Mis estudios secundarios los realice en el colegio Normal de Quilmes. Mis mejores recuerdos estudiantiles los recuerdo en esos 5 años. No sólo aprendí temas específicos de cada materia, sino a estudiar. Todo era nuevo para mi. ¡Muchas materias, compañeros y compañeras nuevas!
Aun cuando cierro los ojos evoco a mi profesora de Lengua y Literatura de cuarto año. Con mucha paciencia y dedicación nos enseñó los poemas del Mio Cid, rimas de Gustavo Adolfo Bécquer y muchas otras obras . Difícil tarea para una docente transmitir el amor y la pasión por la literatura a un alumnado de 16 años. Para ella no fué fácil, pero no imposible. A varios nos gustó tanto la literatura que le pedíamos representar teatralmente obras como Don Juan Tenorio. Con mi grupo la hicimos en versión de sátira. La profesora nos pidió amablemente que la repitiéramos, pero en esa oportunidad sin reírnos tanto.
En quinto año, nuevamente otra profesora de la materia Literatura nos causó. Nos hacía leer a Jorge Luis Borges y a Julio Cortázar ... quedamos realmente fascinadxs con el mundo de la literatura. Si bien en mi casa teníamos el hábito de leer, eran revistas y/o enciclopedias. El verdadero acercamiento con los libros, ocurre en mi colegio secundario.
Experiencias de aprendizaje significativas las ubico en mis estudios secundarios. En la escuela primaria no tuve tales experiencias. El aprendizaje fue más memorístico, tal como comenta mi compañera Eugenia. Pero a partir de primer año hasta quinto, muchas de las materias se dictaban haciendo una fusión de teoría y práctica. Por ejemplo, como menciono en el punto anterior, leer una obra de teatro pero a su vez representarla y conocer más de su autor. En Biología, se trataba el tema del a borto, leímos el manual y a su vez organizamos una representación teatral. También lo hicimos cuando se problematiza el tema del alcoholismo. Considero que fueron significativas porque me interpelan, aun recuerdo esas experiencias y me emociono.Aquello que quería enseñar el o la docente, lo aprendí ( en esas oportunidades).

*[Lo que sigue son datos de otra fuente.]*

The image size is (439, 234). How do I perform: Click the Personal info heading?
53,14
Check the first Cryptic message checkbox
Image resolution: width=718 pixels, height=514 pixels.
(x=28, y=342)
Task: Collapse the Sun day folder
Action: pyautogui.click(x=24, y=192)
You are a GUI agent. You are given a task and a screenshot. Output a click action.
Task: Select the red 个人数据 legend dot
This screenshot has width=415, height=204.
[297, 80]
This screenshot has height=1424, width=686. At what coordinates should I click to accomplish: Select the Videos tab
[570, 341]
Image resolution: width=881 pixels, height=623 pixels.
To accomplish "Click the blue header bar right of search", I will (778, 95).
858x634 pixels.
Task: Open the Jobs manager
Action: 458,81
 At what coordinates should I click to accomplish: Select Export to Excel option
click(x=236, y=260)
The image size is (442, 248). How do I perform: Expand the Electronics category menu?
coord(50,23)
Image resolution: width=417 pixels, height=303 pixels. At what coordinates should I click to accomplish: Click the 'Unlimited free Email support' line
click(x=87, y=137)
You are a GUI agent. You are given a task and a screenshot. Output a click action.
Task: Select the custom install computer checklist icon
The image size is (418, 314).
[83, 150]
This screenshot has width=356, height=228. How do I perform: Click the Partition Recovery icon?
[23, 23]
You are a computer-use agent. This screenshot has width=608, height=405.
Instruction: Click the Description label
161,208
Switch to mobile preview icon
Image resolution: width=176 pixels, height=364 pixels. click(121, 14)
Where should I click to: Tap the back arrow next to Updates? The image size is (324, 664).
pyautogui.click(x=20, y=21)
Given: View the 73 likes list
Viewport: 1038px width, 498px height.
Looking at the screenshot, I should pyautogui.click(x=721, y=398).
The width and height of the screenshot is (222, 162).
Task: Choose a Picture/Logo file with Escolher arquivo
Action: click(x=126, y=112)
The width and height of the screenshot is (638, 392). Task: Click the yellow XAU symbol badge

En mi experiencia universitaria la separación entre teoría y práctica de los temas, era más tajante. Al ver el video de Andrea Alliaud (2006), reflexiono sobre la práctica profesional que tuve al final de mi recorrido, y no al inicio. Ella marca que en los profesorados las prácticas se están otorgando al inicio del recorrido, me parece sumamente valioso.
Al igual que mis compañeras, también puedo dividir mi etapa como alumna en varias partes. Mi experiencia en la escuela primaria no fue muy buena. Los métodos de enseñanza de algunas maestras eran un poco ortodoxos. Recuerdo a una maestra de quinto grado tirarle de la oreja a un compañero porque estaba hablando, se la dejo roja. Abundaban los gritos por parte de las maestras, salvo mi maestra de primer y segundo grado: la señorita Leti. La he llamado mamá en varias oportunidades.
La enseñanza era preponderantemente memorística. Poco espacio para el juego.
La escuela secundaria dio un aire fresco y todo cambió. Allí decido estudiar Ciencias de la Educación, luego cambio a Psicología, pero señaló la importancia que tuvo la transmisión de ciertos saberes por parte de los profesores y profesoras para que yo quiera seguir estudiando y formándome académicamente.
Mi paso por la Universidad también fue por etapas. Comienzo Ciencias de la Educación, luego me cambio de carrera a Psicología en la UNLP pero la termino en la UBA. Cambios de trabajo, separaciones amorosas, también forman parte de ese trayecto. Como alumna era ordenada y estudiosa, pero lo hacía porque los temas despertaban mucha pasión en mí. Algunos y algunas docentes hablaban de la psicología con mucho amor, y eso tarde temprano llega a transmitirse.
Recuperar las experiencias educativas es fundamental. No olvidar la alumna que fui y los docentes que tuve. Para no repetir lo malo y seguir apostando a lo bueno de los métodos de enseñanza. Cuando se enseña con entusiasmo y dedicación, el alumnado lo percibe. Es importante que el docente sepa de lo que está hablando, pero si lo dice sólo para dar cuenta todo lo que sabe, no es provechoso.
Cursando una materia universitaria recuerdo a un profesor explicando un tema sumamente difícil. Le pido que lo vuelva a explicar, lo hace pero repitiendo el mismo método y las mismas palabras. En dos ocasiones hizo lo mismo. El tema no lo entendí y hoy pienso que no me gustaría ser como ese profesor. Quisiera tener las herramientas para poder hacer algo diferente con el no saber del otro.